**Exercise description**
The answer must be every line of the records below that contains the word "logo", copied out.

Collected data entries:
+-------+

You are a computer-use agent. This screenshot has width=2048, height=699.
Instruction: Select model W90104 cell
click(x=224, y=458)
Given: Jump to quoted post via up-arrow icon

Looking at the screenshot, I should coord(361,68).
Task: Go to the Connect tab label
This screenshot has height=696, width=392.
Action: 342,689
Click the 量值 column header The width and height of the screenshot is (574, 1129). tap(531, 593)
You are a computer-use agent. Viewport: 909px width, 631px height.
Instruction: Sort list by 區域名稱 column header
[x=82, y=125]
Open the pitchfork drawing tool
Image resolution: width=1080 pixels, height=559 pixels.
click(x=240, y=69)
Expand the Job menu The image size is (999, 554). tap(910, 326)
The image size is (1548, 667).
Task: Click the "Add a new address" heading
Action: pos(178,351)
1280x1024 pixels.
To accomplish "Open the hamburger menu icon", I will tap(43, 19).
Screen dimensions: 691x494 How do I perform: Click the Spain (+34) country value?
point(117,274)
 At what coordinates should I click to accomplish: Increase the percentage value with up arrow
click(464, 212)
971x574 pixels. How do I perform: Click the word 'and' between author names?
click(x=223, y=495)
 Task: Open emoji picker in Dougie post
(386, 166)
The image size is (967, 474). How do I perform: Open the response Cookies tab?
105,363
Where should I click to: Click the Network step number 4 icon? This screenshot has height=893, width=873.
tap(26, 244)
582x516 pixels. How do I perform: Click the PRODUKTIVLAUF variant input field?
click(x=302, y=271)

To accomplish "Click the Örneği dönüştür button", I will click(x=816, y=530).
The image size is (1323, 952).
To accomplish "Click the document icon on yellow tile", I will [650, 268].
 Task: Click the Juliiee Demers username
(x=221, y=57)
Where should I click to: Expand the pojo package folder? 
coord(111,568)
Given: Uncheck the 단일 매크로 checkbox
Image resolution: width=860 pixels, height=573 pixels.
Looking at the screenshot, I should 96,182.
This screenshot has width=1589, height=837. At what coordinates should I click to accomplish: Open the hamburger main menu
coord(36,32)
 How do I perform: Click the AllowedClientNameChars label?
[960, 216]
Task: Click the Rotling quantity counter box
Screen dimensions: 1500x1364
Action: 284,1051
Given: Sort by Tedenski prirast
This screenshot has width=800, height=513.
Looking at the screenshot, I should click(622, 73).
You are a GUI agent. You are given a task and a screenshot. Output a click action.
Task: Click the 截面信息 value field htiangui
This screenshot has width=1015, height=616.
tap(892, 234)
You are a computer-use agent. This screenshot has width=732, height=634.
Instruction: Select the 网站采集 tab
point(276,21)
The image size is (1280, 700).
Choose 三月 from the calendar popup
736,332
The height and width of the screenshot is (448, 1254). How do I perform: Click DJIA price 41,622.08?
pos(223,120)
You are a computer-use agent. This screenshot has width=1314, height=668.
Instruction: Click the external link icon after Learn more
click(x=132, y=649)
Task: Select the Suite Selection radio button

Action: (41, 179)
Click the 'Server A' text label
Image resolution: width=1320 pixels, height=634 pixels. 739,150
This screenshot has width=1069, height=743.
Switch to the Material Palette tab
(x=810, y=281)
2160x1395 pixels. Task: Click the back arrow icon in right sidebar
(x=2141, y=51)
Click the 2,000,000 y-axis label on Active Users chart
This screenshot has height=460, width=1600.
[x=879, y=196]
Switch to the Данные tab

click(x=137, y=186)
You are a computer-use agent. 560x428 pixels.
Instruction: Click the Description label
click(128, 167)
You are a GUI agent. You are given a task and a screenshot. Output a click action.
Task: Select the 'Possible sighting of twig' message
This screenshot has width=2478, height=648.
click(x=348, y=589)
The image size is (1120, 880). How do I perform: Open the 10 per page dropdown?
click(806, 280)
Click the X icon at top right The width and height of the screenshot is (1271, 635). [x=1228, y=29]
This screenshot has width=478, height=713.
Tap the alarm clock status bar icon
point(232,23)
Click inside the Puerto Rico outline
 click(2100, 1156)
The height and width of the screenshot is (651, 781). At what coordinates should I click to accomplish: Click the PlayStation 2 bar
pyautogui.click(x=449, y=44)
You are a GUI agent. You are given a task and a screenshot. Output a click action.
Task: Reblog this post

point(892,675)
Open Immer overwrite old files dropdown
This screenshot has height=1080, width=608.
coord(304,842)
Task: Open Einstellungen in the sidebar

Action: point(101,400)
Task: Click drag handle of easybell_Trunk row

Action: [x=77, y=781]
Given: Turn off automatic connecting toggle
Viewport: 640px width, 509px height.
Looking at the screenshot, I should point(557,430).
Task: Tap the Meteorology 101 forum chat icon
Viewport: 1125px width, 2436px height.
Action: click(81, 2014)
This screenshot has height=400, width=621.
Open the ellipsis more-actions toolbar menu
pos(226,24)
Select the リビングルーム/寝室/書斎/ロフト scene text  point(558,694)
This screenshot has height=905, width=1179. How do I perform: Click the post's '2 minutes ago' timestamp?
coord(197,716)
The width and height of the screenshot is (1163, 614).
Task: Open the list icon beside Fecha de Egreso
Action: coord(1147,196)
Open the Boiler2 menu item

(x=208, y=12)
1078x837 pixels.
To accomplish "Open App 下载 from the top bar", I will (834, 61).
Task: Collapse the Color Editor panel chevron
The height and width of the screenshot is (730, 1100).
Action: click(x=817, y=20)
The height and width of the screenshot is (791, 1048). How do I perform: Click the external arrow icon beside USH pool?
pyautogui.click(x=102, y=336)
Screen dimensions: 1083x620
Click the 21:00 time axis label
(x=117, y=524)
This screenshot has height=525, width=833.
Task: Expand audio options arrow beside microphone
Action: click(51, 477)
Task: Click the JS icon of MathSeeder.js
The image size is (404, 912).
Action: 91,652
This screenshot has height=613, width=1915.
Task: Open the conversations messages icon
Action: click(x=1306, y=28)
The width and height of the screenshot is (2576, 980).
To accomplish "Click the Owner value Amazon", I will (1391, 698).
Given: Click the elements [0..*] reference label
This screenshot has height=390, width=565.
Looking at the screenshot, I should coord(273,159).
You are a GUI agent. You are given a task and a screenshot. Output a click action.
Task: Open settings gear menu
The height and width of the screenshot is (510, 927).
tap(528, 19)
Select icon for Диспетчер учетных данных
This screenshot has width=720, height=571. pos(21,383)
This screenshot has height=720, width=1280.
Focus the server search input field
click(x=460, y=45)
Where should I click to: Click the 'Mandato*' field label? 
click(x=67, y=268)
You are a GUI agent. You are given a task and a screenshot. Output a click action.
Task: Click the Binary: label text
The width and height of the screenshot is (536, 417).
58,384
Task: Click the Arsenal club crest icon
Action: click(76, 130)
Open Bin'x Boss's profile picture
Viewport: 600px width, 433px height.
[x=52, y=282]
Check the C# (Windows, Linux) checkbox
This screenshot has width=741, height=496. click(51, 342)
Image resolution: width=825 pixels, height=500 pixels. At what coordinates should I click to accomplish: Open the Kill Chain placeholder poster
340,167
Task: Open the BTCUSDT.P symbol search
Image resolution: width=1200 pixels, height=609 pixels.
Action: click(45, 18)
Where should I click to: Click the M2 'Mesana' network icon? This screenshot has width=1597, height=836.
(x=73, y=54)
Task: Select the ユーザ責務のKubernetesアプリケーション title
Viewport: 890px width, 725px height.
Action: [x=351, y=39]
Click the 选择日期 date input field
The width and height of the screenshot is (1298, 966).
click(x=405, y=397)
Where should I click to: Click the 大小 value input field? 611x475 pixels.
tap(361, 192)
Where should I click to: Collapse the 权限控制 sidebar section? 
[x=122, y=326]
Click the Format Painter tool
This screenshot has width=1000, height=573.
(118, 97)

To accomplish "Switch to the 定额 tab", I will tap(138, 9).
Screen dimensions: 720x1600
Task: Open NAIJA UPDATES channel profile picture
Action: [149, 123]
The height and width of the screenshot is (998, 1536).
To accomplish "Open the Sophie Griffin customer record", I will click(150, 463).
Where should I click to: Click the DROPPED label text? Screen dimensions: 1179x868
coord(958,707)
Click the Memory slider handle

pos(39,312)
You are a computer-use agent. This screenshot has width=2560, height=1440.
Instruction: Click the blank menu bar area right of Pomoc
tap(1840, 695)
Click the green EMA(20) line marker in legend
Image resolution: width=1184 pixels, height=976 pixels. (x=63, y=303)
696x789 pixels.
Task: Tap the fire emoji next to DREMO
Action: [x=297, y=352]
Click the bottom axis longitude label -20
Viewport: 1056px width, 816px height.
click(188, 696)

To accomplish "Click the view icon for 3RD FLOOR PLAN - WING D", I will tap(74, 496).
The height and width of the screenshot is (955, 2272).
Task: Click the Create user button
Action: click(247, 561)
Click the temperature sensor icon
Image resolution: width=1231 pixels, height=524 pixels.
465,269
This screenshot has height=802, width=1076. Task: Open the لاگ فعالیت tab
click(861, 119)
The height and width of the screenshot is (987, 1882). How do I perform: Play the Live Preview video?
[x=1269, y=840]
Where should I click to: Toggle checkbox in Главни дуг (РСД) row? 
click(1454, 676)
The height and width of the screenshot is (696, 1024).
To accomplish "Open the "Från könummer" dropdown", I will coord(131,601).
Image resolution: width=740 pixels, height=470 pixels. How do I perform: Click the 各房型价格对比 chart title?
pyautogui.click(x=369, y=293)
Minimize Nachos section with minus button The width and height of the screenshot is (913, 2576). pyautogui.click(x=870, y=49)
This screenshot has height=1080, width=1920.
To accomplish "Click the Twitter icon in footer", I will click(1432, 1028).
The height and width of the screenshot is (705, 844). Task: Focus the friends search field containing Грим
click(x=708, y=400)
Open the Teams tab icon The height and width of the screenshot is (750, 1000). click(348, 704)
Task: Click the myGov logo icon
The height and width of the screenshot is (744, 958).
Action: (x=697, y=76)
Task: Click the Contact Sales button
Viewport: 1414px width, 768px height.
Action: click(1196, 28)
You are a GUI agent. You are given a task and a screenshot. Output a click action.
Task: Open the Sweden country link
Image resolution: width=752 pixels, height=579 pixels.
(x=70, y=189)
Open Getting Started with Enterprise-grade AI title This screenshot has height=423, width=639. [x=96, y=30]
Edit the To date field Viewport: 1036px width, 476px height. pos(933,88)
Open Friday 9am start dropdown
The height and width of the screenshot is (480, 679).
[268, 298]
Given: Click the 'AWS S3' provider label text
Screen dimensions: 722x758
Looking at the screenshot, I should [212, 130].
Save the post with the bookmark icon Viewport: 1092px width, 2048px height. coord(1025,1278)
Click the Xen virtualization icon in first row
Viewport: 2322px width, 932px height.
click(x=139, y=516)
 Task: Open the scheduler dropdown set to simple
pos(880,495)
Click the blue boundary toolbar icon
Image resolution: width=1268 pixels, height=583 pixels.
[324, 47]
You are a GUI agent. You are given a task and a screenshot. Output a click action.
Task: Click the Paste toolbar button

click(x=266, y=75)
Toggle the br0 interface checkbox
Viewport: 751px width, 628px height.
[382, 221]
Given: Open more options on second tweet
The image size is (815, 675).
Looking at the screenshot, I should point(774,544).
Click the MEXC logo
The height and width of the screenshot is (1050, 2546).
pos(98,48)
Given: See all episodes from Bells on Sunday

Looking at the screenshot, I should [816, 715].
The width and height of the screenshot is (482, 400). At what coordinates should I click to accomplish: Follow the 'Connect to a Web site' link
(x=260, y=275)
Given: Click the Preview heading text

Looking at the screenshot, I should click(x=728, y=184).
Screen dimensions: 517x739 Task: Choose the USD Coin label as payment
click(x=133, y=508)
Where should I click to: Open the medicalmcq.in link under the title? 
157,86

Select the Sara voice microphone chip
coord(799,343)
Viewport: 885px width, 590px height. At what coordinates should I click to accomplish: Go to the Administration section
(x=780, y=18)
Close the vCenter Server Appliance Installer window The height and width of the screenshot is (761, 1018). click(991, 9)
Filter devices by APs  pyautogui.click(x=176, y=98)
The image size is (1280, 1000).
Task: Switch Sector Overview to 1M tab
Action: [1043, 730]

+-------+

**Your solution**
Task: Click the myGov logo icon
Click the MEXC logo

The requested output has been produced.